=== Текст для анализа ===

============

Вот почему, если в науке или философии мы иногда находим как будто нечто злое, чему непреодолимо противится наша природа, мы можем без предварительного исследования думать, что та часть ее, которая вызывает подобное смущение, содержит в себе нечто ложное. И более внимательное изучение этой части, изучение способа ее происхождения, всегда и наверное откроет, что под нею лежит не чистая мысль, но мысль, искаженная каким-нибудь приведшим чувством, каким-нибудь страхом или влечением. Так, в упомянутом законе Мальтуса истина только основа его, что в некоторые времена количество народонаселения увеличивается в геометрической прогрессии, а количество продуктов производимых — в арифметической; но совершенно ложно противоестественное требование, будто бы рабочие классы должны воздерживаться от браков. Под этим требованием лежит забота, как бы роскошествующие не потеряли права на роскошь, и страх, как бы бедные не начали, наконец, умирать с голоду. О первой можно сказать, что она суетна, о втором — что он поспешен, потому что иные и более глубокие законы, законы самой рождаемости, очевидно, оберегают людей от подобного бедствия; и хотя исторического времени прошло уже достаточно, чтобы закон Мальтуса начал действовать, однако никогда и нигде еще родители не начинали пожирать детей своих, не оставались безбрачными, но всегда и всюду находили пищу себе и детям своим.

============

=== Приведённые записи ===
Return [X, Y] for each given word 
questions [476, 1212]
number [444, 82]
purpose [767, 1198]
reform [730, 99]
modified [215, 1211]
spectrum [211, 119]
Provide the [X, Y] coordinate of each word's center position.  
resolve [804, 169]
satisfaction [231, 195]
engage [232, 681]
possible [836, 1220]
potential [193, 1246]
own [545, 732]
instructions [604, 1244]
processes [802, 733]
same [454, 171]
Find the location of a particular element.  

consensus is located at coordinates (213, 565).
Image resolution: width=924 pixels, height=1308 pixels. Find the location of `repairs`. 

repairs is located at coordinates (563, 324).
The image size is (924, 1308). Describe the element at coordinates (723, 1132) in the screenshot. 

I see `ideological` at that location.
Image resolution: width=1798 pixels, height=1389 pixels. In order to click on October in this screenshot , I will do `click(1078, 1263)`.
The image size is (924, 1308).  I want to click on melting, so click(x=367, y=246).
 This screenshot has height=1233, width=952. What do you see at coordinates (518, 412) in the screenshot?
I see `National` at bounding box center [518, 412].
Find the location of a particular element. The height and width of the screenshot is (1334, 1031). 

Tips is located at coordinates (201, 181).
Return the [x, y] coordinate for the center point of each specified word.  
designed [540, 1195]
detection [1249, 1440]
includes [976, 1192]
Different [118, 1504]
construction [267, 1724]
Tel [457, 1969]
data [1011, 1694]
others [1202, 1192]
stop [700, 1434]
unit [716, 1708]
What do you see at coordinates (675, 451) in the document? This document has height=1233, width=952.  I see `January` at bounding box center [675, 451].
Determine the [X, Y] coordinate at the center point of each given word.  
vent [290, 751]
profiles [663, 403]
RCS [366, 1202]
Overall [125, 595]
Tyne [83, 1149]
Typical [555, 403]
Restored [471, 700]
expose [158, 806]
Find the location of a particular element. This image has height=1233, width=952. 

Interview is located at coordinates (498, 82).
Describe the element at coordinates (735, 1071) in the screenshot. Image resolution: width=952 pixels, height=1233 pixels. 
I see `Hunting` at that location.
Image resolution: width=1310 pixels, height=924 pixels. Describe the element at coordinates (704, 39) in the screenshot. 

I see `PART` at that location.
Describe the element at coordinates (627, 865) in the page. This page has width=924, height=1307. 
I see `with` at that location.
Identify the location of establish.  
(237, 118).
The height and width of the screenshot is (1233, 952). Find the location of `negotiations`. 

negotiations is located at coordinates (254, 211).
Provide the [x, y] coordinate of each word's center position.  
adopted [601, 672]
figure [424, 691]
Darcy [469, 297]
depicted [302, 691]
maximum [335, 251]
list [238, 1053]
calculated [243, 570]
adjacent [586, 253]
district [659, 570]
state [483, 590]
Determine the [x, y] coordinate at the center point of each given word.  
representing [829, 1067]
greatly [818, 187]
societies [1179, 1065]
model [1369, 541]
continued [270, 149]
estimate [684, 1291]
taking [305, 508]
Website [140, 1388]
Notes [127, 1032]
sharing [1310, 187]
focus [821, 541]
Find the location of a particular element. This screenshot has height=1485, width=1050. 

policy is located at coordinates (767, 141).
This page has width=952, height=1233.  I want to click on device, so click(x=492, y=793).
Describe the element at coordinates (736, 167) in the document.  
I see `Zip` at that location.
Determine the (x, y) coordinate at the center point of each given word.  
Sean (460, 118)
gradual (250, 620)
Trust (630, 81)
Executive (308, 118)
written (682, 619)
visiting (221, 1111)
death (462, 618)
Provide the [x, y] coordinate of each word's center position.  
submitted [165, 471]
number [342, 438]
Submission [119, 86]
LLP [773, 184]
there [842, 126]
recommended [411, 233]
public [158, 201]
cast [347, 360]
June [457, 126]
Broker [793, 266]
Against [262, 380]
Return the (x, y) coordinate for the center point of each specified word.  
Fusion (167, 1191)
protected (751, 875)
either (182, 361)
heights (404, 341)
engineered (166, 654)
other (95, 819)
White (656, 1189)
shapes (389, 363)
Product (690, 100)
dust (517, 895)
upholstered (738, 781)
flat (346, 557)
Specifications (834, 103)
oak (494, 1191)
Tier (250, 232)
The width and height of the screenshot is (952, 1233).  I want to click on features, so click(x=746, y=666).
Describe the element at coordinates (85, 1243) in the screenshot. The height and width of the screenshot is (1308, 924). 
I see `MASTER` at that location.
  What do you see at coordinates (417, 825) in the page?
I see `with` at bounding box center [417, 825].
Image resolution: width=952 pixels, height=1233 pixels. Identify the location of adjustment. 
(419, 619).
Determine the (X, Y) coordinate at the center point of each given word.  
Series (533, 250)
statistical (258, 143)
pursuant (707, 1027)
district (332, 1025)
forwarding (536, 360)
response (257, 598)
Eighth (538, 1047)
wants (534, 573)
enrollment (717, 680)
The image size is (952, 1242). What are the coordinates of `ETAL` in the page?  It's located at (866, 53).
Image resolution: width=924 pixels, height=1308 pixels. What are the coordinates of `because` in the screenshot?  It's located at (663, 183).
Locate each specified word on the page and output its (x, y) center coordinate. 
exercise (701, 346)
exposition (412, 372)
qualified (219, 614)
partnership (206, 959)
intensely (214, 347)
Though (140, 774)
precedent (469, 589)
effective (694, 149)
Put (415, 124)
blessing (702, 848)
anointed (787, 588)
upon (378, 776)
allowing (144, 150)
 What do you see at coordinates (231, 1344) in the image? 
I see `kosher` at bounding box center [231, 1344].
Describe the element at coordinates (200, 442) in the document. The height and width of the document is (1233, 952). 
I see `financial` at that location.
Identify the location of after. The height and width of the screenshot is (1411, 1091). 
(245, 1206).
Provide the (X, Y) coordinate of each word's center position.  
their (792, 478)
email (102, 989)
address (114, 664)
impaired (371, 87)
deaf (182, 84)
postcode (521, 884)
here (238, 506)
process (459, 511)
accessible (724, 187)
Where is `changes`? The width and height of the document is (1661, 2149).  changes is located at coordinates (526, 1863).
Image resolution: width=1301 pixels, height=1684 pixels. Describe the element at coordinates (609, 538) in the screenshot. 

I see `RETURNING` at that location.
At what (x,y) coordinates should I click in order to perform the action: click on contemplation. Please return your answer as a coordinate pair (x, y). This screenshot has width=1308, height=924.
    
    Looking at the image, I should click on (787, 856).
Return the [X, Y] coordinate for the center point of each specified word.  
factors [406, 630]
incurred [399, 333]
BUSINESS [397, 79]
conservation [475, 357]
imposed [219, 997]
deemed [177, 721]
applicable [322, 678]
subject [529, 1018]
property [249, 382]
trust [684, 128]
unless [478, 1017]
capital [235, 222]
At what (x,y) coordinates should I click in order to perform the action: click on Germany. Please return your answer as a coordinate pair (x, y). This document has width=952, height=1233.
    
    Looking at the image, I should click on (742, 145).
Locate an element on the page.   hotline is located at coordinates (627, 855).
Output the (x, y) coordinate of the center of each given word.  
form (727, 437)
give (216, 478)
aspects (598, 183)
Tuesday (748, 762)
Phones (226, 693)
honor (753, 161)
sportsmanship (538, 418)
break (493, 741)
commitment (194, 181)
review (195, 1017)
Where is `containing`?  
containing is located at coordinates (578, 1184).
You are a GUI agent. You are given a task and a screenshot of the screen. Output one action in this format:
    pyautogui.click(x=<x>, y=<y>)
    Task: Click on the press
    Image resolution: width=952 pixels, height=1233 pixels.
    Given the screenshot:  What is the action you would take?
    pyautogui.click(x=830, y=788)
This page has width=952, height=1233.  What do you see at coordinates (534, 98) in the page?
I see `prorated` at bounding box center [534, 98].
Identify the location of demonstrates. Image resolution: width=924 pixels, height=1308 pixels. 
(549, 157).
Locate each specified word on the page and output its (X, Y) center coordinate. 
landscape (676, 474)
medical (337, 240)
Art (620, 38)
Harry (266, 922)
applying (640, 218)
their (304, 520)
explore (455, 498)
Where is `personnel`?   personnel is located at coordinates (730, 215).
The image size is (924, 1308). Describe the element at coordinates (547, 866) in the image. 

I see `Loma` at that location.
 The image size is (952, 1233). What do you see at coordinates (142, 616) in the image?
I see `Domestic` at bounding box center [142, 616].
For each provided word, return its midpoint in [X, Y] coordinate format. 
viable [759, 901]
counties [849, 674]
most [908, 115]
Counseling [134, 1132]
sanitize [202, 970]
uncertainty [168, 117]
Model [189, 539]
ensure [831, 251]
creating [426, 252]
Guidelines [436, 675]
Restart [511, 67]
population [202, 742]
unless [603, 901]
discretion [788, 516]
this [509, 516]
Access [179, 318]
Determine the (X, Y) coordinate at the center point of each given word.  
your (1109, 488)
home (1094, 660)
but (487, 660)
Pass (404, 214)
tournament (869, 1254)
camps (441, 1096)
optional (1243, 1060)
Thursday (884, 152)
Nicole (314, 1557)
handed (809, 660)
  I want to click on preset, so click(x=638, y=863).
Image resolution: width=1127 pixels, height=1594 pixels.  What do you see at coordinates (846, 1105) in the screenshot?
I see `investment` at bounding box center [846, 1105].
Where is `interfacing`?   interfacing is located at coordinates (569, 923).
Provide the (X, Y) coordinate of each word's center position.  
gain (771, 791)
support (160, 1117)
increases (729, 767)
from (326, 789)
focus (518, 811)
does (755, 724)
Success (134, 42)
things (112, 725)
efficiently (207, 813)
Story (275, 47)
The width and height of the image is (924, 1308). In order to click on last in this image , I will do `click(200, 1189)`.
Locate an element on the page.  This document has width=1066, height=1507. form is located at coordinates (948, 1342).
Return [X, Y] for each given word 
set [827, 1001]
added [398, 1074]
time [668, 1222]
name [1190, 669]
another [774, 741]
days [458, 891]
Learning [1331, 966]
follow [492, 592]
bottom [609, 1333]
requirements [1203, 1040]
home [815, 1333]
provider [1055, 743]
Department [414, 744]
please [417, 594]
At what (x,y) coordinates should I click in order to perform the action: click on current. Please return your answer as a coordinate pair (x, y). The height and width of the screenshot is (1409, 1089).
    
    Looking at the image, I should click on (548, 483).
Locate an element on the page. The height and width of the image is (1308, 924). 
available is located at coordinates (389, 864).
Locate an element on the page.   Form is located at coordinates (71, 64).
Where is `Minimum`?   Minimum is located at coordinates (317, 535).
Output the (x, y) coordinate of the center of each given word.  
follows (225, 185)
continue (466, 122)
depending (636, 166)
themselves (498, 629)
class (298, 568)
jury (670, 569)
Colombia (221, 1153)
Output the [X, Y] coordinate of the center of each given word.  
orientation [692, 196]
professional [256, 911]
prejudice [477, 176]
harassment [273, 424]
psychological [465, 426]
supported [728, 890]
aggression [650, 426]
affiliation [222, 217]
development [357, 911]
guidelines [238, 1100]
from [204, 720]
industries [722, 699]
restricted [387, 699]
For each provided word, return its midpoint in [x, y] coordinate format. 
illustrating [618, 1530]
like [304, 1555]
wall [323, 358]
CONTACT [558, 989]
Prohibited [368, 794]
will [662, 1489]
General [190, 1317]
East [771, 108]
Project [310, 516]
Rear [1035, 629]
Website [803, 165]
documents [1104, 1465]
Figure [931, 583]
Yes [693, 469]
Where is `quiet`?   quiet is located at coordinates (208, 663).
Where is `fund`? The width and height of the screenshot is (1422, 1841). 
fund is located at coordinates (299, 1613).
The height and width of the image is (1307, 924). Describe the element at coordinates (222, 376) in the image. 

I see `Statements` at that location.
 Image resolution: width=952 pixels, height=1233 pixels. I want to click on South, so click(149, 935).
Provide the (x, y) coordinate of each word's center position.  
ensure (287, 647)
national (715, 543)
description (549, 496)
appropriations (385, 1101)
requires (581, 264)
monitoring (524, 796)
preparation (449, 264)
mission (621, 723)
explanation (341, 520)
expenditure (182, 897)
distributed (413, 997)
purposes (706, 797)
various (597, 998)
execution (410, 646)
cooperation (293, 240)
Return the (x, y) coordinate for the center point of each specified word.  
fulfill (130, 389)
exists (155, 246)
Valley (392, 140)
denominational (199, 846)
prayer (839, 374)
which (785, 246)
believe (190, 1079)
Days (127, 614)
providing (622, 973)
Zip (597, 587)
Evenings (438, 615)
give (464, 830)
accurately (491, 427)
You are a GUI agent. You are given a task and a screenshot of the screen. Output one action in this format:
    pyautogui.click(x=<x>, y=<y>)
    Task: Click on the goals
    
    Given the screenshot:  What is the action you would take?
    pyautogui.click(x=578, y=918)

============

=== Задание ===
Что, согласно тексту о законе Мальтуса, лежит под требованием, чтобы рабочие классы воздерживались от браков? Записи взяты из другого источника.

=== Ответ ===
Забота, как бы роскошествующие не потеряли права на роскошь, и страх, как бы бедные не начали умирать с голоду.